- _EXERCISE DIRECTIONS_: Exact copy, no pictures: set down the lines from the one holding "Task: Click the ActivityThread.main" through the final line of the records below.

Dataset entries:
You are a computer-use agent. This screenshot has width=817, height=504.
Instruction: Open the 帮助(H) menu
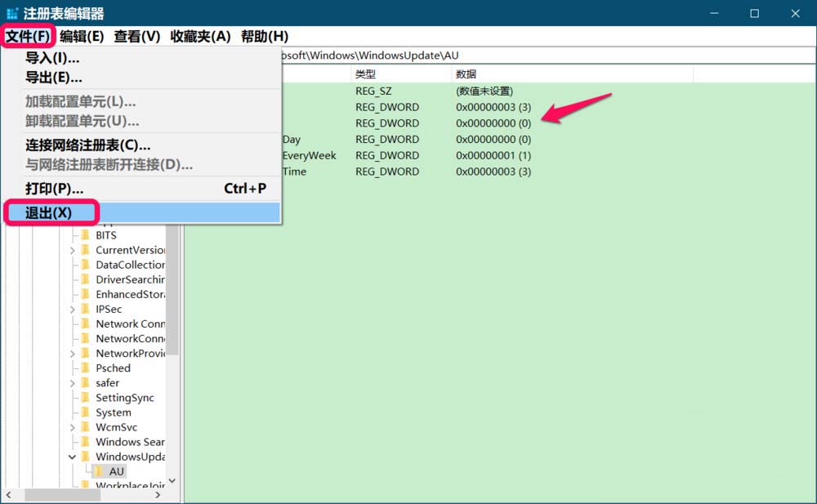pyautogui.click(x=266, y=36)
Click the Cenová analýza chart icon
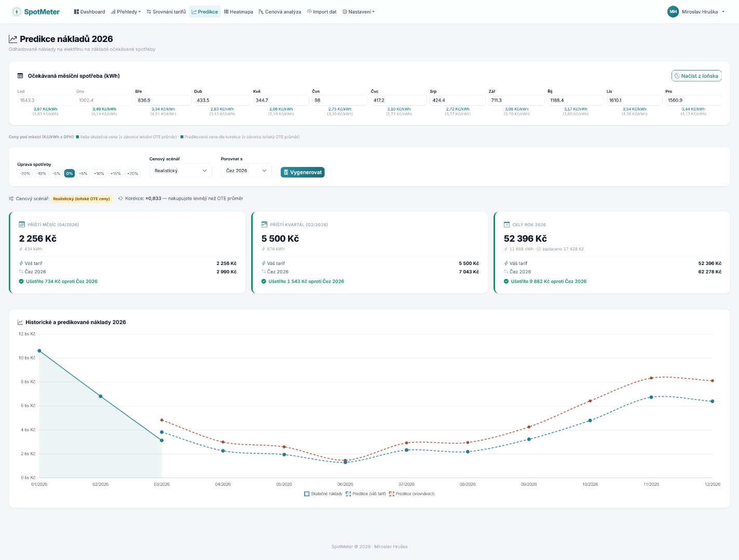Screen dimensions: 739x560 [x=261, y=11]
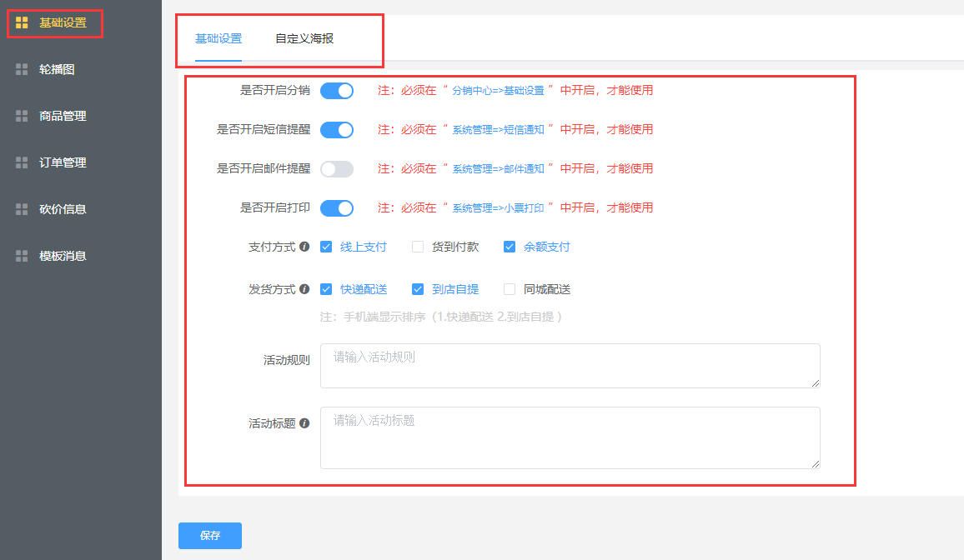
Task: Click the 商品管理 sidebar grid icon
Action: [x=23, y=117]
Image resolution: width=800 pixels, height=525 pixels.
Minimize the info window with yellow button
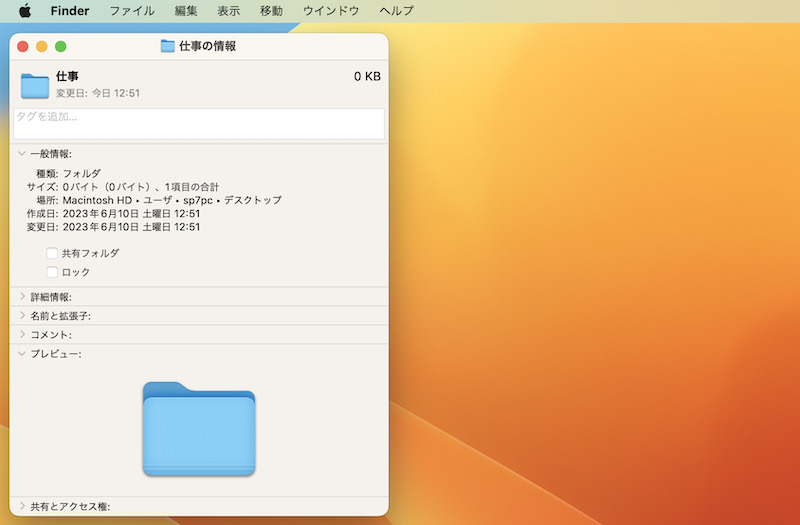tap(42, 46)
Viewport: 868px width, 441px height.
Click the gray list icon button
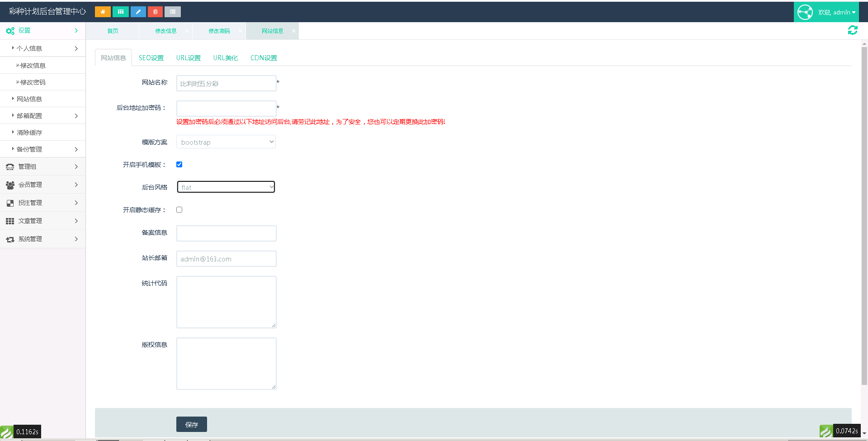(173, 12)
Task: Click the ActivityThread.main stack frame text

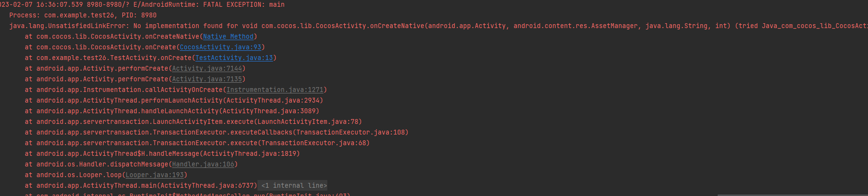Action: click(x=142, y=186)

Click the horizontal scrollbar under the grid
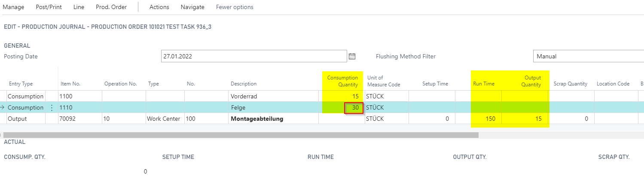(x=241, y=135)
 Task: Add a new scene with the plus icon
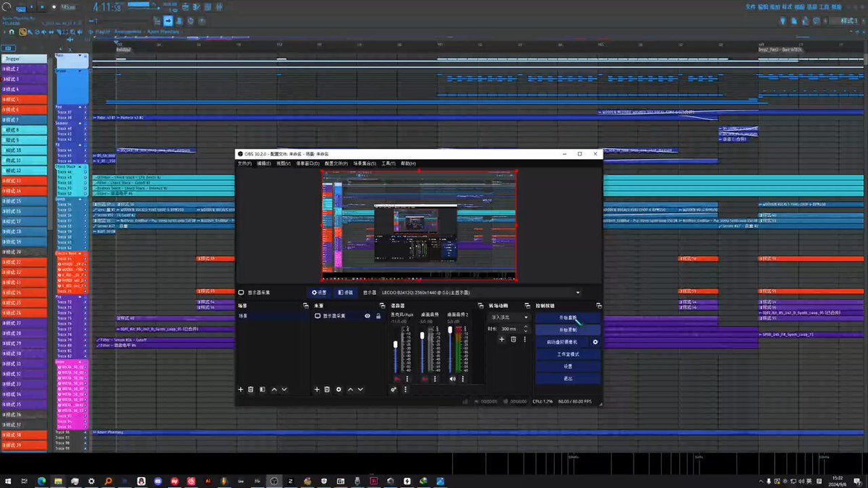(241, 390)
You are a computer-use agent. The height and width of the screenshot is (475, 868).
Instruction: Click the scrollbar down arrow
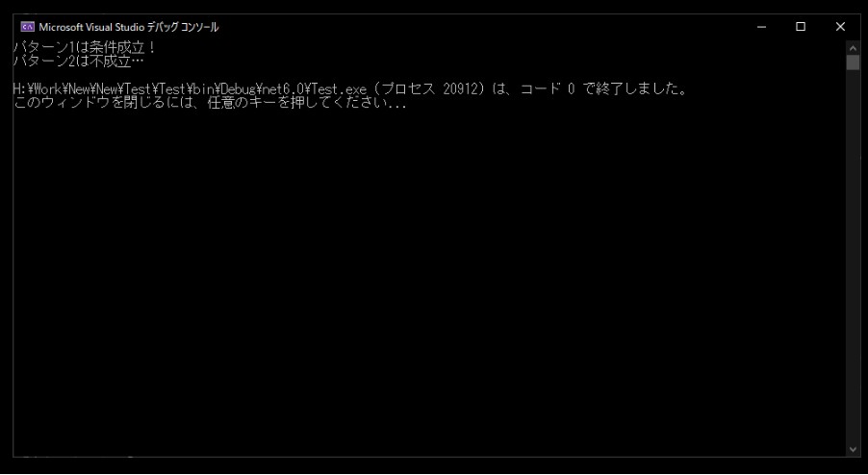(x=853, y=450)

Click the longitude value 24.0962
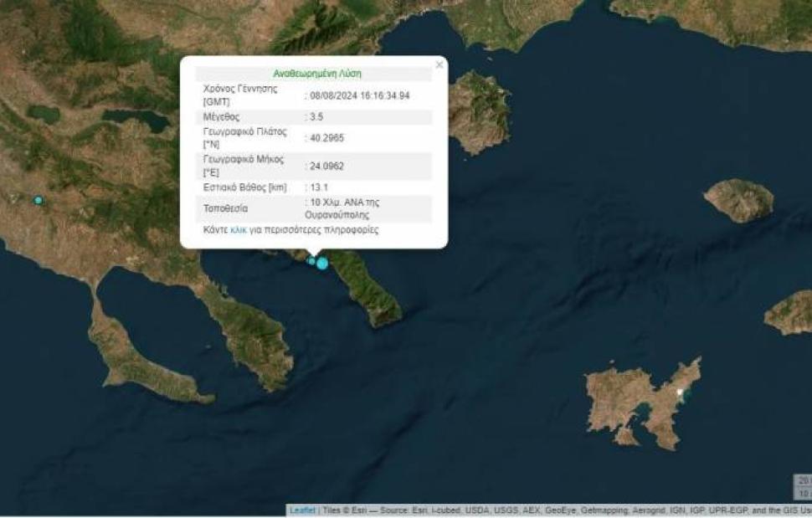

- _PROBLEM SOLUTION_:
Task: Click the ActivityThread.main stack frame text

Action: click(x=142, y=186)

Click the horizontal scrollbar under the grid
(x=241, y=135)
 Task: Add a new scene with the plus icon
(241, 390)
You are a computer-use agent. The height and width of the screenshot is (475, 868).
Instruction: Click the scrollbar down arrow
(x=853, y=450)

Click the longitude value 24.0962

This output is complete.